Hi everyone! I’m new to PyMC and have been doing a lot of reading and tutorials recently.
For my first real model with PyMC I’m looking to implement a multivariate linear regression.
The context is as follows:
I have 30 UV-vis spectra, each spectrum has about 130 signal values, one for each wavelength. These spectra are my calibration set, both the signals and the concentration of each of the nine chemical species present are known by design. sneak peek of the data.
As a chemist my typical workflow with a Frequentist model:
1- Infer from Y (signals) and X (concentrations) the parameters of the linear model, alpha (offset) and beta (sensibility coefficients).
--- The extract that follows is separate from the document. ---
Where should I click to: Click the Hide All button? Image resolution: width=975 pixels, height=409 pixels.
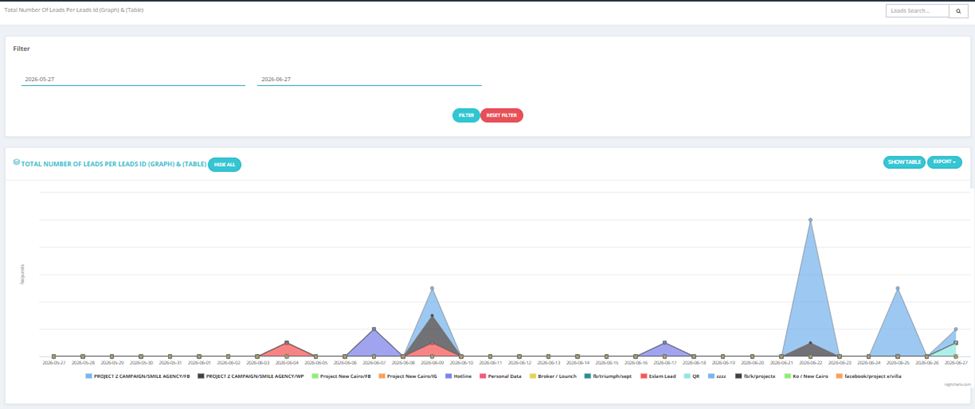coord(224,165)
In this case for the multivariate approach, alpha would be a row vector and beta a matrix of coefficients. Y ~ A + B*X + epsilon
2- With the parameters, infer X from Y in new samples with unknown concentrations.
I have seen examples of multivariate linear models in PyMC, but not in this particular context.
In the calibration (step 1), both X and Y are known. In the Bayesian context, Y would be modeled as normally distributed and dependent on the value of X and the parameters, with X being treated as a fixed variable with no uncertainty.
But in the inverse prediction (step 2) I need to treat X as a random variable conditional on the value of Y for the unknown samples and the values of the parameters from step 1.
I feel that I can manage step 1, but I’m pretty clueless about how to achieve step 2 from there. I need to change the data Y and switch somehow X from a fixed variable to a random one and infer its distribution for each unknown sample.
If anyone has a similar example or can guide me about the best way to solve this problem I would greatly appreciated it!